Zahlreiche Elemente der Trump-Herrschaft haben Entsprechungen zu Watergate. So leitet Sonderermittler Robert Mueller derzeit eine unabhängige Untersuchung: Auslöser dafür ist, wie unter Richard Nixons Präsidentschaft, ein Einbruch beim Nationalen Komitee der Demokraten. Waren es jedoch damals Einbrecher, die im Auftrag des Weissen Hauses handelten, so erfolgte der Übergriff nun über das Internet mit einem Hackerangriff, der Moskau zugeschrieben wird.

Trumps Personalkarussel

Trump und Nixon: Brüder im Geiste

Präsident Nixon trug damals seinem Justizminister und dann dessen Vertreter auf, den Watergate-Sonderermittler zu feuern. Sie weigerten sich, quittierten ihren Dienst an einem Wochenende, das als «Saturday Night Massacre» (Samstagabend-Massaker) in die Geschichte einging, aber die unabhängige Untersuchung und Nixons Demontage nicht stoppen konnte. Trump für seinen Teil entliess ebenfalls den Justizminister sowie FBI-Direktor James Comey, was schliesslich zu der Mueller-Untersuchung führte, die dem Präsidenten seit mehr als einem Jahr zusetzt.

Sogar die gleichen Reporter wie bei Watergate sind wieder im Spiel. Bob Woodward und Carl Bernstein, die damals den Einbruch aufgedeckt hatten, zogen sich den Zorn Trumps zu. Woodward sei ein Agitator für die Demokraten, schäumte der Präsident. Bernstein sei «ein degenerierter Irrer», dessen Enthüllungen «eine Riesenlüge» seien.
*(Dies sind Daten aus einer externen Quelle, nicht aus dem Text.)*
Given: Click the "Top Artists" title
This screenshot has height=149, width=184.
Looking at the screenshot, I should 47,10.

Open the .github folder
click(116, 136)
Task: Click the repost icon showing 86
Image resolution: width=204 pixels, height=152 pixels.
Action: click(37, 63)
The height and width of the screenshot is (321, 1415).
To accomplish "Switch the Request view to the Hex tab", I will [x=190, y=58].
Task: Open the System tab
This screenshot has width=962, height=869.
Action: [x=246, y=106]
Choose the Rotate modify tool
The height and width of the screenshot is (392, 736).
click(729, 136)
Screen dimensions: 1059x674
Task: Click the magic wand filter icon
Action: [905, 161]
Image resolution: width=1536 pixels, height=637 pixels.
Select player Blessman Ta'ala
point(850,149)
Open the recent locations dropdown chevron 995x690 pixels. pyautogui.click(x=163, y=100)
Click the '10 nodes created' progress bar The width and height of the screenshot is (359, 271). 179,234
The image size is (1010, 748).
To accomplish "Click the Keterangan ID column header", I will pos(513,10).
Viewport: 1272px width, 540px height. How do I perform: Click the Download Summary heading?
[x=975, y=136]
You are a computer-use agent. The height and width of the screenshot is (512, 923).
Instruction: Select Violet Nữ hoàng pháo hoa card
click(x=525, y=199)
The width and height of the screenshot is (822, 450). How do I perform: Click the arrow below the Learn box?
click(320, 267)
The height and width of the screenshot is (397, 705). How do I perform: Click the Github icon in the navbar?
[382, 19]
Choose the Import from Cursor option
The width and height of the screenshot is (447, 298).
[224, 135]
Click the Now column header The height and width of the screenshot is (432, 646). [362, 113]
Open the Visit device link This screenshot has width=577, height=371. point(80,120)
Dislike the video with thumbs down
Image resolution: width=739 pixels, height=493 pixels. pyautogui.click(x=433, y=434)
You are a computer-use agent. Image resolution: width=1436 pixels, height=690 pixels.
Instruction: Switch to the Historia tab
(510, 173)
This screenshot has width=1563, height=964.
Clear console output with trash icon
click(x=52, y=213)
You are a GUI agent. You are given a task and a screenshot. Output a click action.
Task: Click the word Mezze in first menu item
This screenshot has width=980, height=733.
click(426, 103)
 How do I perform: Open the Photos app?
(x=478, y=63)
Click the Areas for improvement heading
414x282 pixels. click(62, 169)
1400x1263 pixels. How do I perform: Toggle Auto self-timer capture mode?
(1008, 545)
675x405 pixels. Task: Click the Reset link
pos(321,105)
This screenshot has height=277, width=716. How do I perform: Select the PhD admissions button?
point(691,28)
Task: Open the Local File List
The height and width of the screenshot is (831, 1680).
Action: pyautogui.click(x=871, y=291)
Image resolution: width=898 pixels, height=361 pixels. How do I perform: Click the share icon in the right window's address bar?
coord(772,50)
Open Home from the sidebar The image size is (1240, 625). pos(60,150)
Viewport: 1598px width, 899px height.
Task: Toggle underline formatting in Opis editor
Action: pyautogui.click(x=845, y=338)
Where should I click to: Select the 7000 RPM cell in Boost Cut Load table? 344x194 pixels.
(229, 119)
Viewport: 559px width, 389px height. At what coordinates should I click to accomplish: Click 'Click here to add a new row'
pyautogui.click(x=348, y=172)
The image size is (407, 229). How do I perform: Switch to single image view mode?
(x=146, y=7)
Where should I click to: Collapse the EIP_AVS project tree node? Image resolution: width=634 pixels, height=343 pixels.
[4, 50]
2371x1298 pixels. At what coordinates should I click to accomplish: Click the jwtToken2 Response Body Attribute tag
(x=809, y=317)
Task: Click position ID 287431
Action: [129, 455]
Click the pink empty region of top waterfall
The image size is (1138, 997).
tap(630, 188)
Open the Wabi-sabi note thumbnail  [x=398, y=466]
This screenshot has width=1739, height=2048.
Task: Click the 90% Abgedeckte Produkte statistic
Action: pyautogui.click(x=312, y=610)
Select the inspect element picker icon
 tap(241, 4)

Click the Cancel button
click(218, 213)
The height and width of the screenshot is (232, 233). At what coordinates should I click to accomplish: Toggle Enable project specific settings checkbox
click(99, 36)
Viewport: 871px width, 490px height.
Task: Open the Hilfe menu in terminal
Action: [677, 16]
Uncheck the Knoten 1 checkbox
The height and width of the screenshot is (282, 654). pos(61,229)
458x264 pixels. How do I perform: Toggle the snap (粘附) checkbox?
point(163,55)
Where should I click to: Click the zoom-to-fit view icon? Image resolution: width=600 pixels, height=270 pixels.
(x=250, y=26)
Trump schimpft Woodwards Buch als «Betrug an der Öffentlichkeit»

Woodward beschreibt in seinem neuen Buch «Furcht», wie Trump im Weissen Haus von ranghohen Mitarbeitern als «Idiot» bezeichnet werde. Zu Nixons Zeit war es der damalige Sicherheitsberater Henry Kissinger, der seinen Chef unter anderem als «Meatball Mind» (Boulettenhirn) verhöhnte.

Damals gab es jedoch kein Twitter oder einen Präsidenten, der seine Eingebungen bei jeder Gelegenheit öffentlich machte. «Der Präsident sagt Dinge öffentlich, von denen wir aus Tonbandaufnahmen wissen, dass Nixon sie privat gesagt hat», erklärt Timothy Naftali, Historiker aus New York, der die Richard-Nixon-Präsidentschaftsbibiliothek und das dazugehörige Museum leitete. «Es ist so, als würde Trump offen mit der Geschichte von Watergate ringen. Es ist der Präsident, der diese Parallelen aufdrängt.»

Schweigegeld damals wie heute

Welche Personen Trump als Feinde ansieht, wird auf Twitter offensichtlich. Neben politischen Gegnern sind das auch frühere Mitarbeiter. Jetzt ist die Liste um eine weitere Person reicher, von der man allerdings noch nicht weiss, wer sie ist. Es geht um den Urheber jenes Leitartikels in der «New York Times», der beschrieb, wie Trumps Mitarbeiter versuchten, die erratischen Impulse des Präsidenten immer wieder abzumildern. Trump regte am Freitag an, das Justizministerium solle untersuchen, wer hinter dem Artikel stecke.

Unter Nixon gab es am 16. August 1971 ein Memo, in dem die Überlegung aufgeworfen wurde, wie man die Regierungsmaschinerie nutzen könne, um den politischen Feinden zu schaden. Strafverfolgung, Prozesse oder das Zurückhalten von Zuschüssen und Verträgen wurden als Mittel erwogen. Nixons Anhänger wurden aufgefordert, die Namen solcher Personen auf eine Liste zu setzen.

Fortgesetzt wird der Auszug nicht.